For many people of a certain age, the original 1980s PBS series Cosmos was a major event—a stunning love letter to astronomy that provided a novel way of thinking about ourselves and our place in the universe. Neuroscientist David Eagleman counts himself among those moved by Cosmos. He sees it as a model for his ambitious PBS series, The Brain with David Eagleman, a six-hour exploration of what has been called the most complex object in the known universe, the gelatinous mass that, somehow, makes us who we are. Eagleman answered questions from contributing editor Gareth Cook about the new show, which premiered in October. A fuller version of the interview appears online in Mind Matters, which can be found at www.ScientificAmerican.com/mind-matters. An edited transcript follows.
Your first episode addresses the question of how the brain “creates” reality. Can you explain what you mean by this and what is so challenging about trying to answer it?
Consider that whole beautiful world around you, with all its colors, sounds, smells and textures. Your brain is not directly experiencing any of that. Instead your brain is locked in a vault of silence and darkness inside your skull. All it ever experiences are electrochemical signals coursing around through its massive jungle of neurons. Those signals are all it has to work with and nothing more. From these signals, it extracts patterns, assigns meaning to them and creates your subjective experience of the outside world. Your reality is running entirely in a dark theater. Our conscious experience of the outside world is one of the great mysteries of neuroscience: not only do we not have a theory to explain how private subjective experience emerges from a network of cells, we aren't even certain what such a theory would look like. In the series, I confront that mystery, among others, to give an indication of where the field is going and how this might get solved.

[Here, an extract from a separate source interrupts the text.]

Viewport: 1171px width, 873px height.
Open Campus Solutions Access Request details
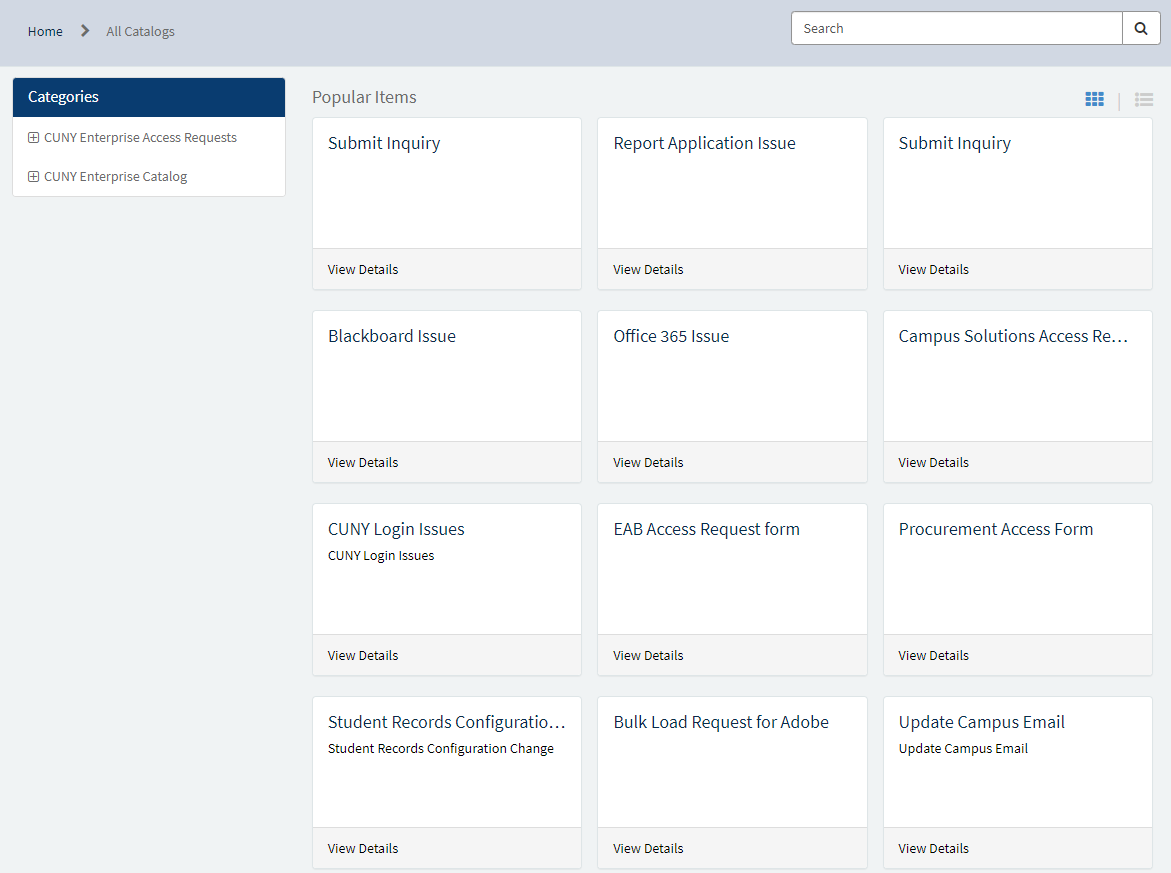coord(933,462)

Those of us who are not psychologists or neuroscientists generally go through the day imagining that we consist of a unitary, conscious self, making decisions as we go. What are some of the ways the series challenges this assumption?
Glad you asked: I've devoted a whole episode to the question of how we make decisions. In that hour, it becomes clear that you, as an individual, are not single-minded. Instead you are built of competing neural networks, all of which have their own drives and all of which want to be in control. This is why we're interesting and complicated. We can argue with ourselves, we can get mad at ourselves, we can make contracts with ourselves. Who exactly is talking with whom? It's all you, but it's different parts of you. In another episode entitled “Who Is in Control?” I tackle the question of how much control your conscious mind actually has, as opposed to all the rest of the brain activity that chugs along without your acquaintance or your ability to access it. Collectively, over the course of the six episodes, I hope that viewers will find their assumptions about actions, beliefs and reality put under the microscope.
The final show is called “Who Will We Be?” What was the motivation behind that episode, and what can we expect to learn from it?
I'm captivated by the ways that our technology is becoming married to our biology, thereby changing our trajectory as a species. I recently spoke about this issue at TED, where I unveiled a device we've invented in my lab to feed new information into the brain. This can expand the narrow human slice of perception. In the last episode, I extrapolate the technology-biology marriage into the distant future—exploring, for example, whether we can freeze your brain and thaw it out 1,000 years later to reboot you. Or whether we can circumvent biology altogether and run a full, detailed simulation of your brain in a computer—and whether that would be you. If any of this turns out to be possible, it would open up scenarios for space travel because the biology we come to the table with is not terribly useful for interstellar voyages. What's more, the future-looking question of whether we could someday live in a simulation circles back to a very old question, contemplated by philosophers from Zhuang Zhou to Descartes to the Wachowski siblings [in The Matrix]: How would we know if we were already living in a simulation?